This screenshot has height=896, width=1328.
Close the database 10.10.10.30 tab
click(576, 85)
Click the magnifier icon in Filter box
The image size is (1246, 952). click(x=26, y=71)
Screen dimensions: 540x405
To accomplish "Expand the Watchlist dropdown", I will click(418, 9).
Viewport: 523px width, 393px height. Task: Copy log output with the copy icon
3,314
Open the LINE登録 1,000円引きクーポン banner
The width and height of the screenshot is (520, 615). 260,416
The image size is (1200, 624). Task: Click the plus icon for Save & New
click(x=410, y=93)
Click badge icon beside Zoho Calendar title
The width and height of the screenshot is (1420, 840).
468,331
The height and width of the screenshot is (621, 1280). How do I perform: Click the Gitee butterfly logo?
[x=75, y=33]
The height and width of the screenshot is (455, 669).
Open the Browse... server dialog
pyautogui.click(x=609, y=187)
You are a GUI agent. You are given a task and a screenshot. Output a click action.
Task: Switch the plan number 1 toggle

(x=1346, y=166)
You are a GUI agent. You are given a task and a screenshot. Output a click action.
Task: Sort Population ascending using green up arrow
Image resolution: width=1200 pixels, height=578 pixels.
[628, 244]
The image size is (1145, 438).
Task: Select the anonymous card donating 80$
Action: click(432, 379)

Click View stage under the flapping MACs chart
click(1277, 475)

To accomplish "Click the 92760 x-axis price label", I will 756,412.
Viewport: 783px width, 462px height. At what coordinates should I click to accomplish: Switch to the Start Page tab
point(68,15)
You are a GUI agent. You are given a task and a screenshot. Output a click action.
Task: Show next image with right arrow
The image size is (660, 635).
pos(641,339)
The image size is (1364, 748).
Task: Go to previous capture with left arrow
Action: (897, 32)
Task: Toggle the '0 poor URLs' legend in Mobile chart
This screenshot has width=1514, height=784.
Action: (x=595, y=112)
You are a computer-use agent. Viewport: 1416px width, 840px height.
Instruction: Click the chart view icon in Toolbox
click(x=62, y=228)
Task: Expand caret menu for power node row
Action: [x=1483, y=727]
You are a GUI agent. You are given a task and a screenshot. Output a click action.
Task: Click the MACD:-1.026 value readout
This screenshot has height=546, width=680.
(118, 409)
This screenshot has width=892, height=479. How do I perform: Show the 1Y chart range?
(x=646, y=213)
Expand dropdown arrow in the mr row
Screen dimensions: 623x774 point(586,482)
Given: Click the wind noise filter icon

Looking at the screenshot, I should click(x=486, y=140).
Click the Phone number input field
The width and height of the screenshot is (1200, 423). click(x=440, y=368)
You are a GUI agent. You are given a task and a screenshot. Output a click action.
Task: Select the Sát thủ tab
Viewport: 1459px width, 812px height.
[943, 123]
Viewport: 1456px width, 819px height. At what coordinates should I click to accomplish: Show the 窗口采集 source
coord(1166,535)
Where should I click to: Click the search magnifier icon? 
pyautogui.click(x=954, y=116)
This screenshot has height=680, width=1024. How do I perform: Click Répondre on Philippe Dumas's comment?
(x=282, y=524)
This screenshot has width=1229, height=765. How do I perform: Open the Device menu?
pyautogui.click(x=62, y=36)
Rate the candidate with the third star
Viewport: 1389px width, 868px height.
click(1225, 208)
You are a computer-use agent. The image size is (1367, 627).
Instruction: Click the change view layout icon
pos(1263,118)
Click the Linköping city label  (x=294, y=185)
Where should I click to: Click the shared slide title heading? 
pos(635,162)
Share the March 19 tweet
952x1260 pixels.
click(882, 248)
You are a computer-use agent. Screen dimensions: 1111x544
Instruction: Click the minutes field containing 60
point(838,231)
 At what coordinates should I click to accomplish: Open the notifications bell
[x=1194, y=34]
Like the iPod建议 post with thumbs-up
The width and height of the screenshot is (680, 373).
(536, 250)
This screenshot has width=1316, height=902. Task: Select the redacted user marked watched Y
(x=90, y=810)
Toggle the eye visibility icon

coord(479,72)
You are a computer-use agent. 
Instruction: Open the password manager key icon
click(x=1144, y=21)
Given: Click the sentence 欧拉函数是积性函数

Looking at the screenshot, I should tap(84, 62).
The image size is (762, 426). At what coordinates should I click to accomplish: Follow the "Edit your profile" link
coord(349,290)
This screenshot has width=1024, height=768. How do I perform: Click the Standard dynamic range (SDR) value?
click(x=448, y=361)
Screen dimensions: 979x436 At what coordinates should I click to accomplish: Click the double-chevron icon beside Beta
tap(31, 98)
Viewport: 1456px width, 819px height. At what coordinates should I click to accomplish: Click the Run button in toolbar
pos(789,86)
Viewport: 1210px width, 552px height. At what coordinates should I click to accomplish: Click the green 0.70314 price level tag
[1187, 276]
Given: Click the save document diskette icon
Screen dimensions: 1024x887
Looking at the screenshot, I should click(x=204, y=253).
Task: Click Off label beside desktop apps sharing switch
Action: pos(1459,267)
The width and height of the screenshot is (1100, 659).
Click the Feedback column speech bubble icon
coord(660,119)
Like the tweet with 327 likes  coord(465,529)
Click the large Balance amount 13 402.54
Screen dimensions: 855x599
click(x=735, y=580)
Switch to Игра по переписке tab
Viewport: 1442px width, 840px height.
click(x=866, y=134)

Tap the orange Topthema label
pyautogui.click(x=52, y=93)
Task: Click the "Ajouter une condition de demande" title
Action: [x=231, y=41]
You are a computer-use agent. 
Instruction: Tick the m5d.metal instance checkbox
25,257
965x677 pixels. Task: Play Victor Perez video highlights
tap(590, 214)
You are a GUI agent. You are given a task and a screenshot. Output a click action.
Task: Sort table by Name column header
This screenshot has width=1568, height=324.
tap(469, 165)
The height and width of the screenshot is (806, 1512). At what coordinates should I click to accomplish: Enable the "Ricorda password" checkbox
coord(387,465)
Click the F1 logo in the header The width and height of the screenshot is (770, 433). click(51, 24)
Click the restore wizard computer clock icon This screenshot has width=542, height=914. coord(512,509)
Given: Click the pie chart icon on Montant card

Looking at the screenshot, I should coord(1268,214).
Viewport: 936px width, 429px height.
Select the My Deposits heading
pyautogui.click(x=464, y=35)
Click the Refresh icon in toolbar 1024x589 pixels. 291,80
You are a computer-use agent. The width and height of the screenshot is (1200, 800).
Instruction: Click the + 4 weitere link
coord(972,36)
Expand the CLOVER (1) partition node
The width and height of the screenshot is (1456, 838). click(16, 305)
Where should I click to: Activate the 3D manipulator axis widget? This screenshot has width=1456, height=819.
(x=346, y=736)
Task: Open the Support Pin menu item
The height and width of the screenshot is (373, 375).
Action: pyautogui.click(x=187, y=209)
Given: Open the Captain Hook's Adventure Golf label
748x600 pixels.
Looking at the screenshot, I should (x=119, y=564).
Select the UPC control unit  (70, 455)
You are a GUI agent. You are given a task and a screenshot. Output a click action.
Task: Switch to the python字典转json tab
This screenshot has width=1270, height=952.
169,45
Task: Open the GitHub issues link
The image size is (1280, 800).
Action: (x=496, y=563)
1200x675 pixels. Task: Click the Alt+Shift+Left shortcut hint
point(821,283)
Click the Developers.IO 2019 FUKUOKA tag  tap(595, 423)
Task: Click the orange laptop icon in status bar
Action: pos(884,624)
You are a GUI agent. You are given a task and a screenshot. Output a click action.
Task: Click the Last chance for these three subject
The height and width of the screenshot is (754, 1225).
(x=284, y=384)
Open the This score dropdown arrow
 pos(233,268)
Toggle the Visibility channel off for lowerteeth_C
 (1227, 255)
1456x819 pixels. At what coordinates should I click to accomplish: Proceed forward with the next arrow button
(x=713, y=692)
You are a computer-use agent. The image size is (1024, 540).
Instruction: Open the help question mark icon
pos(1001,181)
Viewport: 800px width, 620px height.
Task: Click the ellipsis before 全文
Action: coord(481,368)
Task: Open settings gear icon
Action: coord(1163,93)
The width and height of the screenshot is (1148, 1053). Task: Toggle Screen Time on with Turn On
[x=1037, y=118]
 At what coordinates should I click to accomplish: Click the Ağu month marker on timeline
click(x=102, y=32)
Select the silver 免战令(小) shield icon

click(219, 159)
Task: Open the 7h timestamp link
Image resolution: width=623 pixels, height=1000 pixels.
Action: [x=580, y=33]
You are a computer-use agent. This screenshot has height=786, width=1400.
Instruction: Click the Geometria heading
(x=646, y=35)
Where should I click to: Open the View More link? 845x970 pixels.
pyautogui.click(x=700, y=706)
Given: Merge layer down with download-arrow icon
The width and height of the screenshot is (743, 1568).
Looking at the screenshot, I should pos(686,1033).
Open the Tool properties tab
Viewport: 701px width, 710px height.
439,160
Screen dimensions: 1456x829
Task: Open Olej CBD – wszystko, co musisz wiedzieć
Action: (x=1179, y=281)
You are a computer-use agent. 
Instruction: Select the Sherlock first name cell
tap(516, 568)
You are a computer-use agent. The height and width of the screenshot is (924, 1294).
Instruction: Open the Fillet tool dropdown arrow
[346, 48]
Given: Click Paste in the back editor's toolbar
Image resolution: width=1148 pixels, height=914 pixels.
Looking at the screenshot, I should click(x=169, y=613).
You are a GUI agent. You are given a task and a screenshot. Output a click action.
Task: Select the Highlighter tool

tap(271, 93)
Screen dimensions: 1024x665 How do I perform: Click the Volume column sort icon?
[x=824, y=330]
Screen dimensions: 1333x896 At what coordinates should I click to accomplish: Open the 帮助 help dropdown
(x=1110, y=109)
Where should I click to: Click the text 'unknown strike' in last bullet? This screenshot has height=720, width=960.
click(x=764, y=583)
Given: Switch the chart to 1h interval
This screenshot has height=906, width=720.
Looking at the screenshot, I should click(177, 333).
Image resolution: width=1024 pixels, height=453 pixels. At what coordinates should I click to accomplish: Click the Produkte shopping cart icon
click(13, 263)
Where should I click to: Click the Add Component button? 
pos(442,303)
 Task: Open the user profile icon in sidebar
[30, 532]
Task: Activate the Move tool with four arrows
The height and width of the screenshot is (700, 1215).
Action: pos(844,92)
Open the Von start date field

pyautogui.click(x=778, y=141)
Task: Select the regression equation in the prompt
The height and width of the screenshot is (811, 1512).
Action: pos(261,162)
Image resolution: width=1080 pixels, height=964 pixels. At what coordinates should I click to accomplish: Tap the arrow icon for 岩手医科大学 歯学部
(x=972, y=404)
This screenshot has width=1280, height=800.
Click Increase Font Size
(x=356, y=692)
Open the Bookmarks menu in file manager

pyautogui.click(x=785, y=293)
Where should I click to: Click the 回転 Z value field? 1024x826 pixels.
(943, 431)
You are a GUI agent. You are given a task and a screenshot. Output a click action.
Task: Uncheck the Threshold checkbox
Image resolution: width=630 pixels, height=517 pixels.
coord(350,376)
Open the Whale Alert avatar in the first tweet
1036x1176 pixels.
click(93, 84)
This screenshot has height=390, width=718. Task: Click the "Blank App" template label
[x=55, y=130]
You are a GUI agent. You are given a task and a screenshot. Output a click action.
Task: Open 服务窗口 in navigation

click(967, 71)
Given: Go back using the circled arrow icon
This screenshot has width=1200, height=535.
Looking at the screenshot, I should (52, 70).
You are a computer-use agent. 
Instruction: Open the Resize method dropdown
━━━━━━━━━━━━━━━━━━━━━━━━━━━━━━
**What needs to be done**
How many lines of the records above contain the string "computer"? Case counts; reply with the number alone.

**Response to the task**
12